The vlei is 65 kilometers from the lodge, and the last five are through soft and treacherous sand. The hotel lends us a four-wheel-drive Ford, and Jannie tells us how to survive the dusty quicksand. “If she wants to go, let her go,” he says. We don’t wish to get stuck in remotest Namibia, but frankly, this advice sounds a little sunbaked. He clarifies: “Keep that lady going. She’ll go.”
We drive into the dunes, the highest in the world. Like rolling waves they march inland, a steady unbroken line direct from the Atlantic Ocean. In the late afternoon we come to Sossusvlei. The setting sun paints the dunes brown and red, sharpening the shadows and deepening the sky into midnight blue. There’s not another soul within 30 miles. The moon comes up, three-quarters full and upside down, as it looks in the southern hemisphere.
We walk toward the Dead Vlei, one kilometer distant. It is much quieter now. In the moonlight, from afar, the Dead Vlei looks as flat and white as a skating rink. This vlei has been cut off from the life-giving river bed, and nothing grows here. Dead camelthorn trees jut from the cracked white surface while the dunes, dark and brooding, loom on all sides. The sight is unique beyond compare. Nothing else in the world remotely resembles it.
Early the next morning the vlei area awakens to a daily ritual of dune-climbing and sun worship. The park gate opens an hour before sunrise, and visitors race in from Karos Lodge, park, and charge up the dunes to greet the first piercing rays of the desert sun. In the cool dawn the shadows are sharp, the light soft. Sossusvlei, an oasis of green ringed by hills of sand, is visible from atop the dunes, a magical spot.

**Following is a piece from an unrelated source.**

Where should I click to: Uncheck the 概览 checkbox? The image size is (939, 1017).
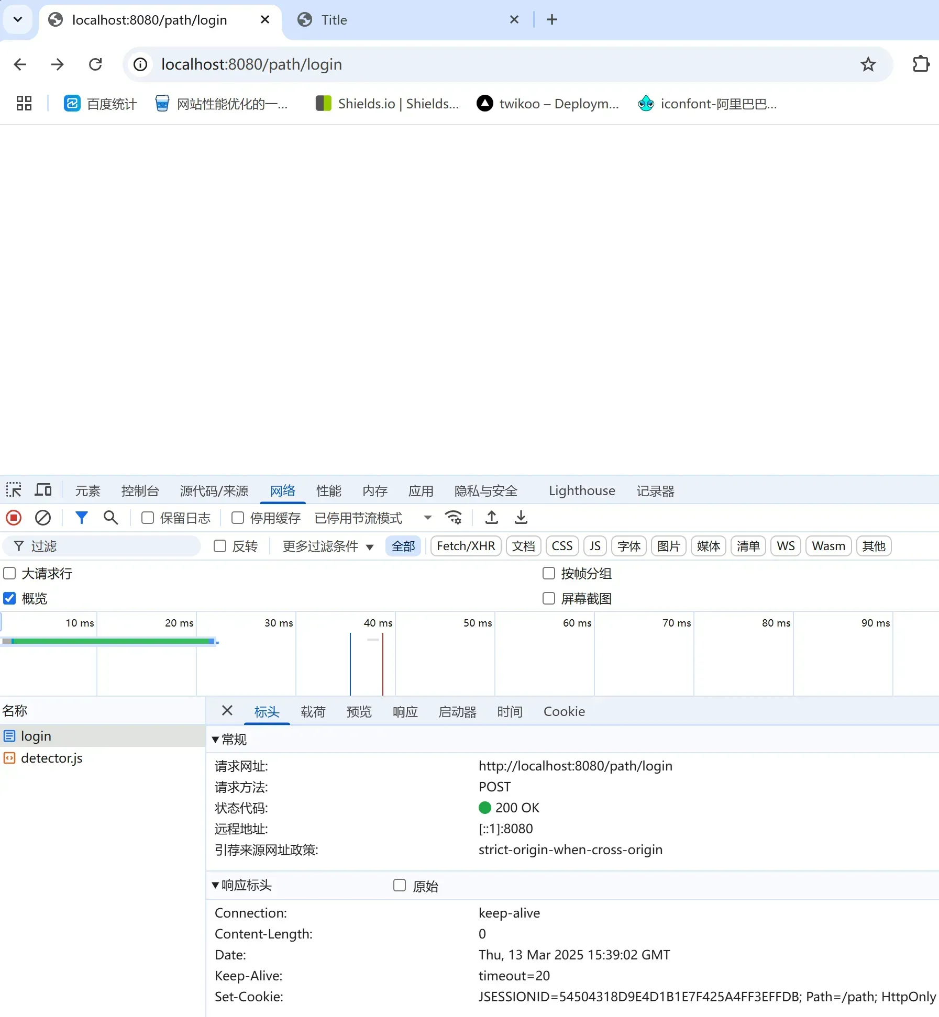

To see it once is to remember it forever.
The hills of sand quickly turn from red to yellow to white, and heat waves start to rise. With regret, we drive across the baking sand, leaving behind the mystical charms of Sossusvlei. We’re not listening for geckos anymore, or silence. Those spiritual pursuits have been cast aside for more substantive ones, like watching for scorpions and rustling up a cold beer. Both of which, naturally, the Karos Lodge is happy to provide.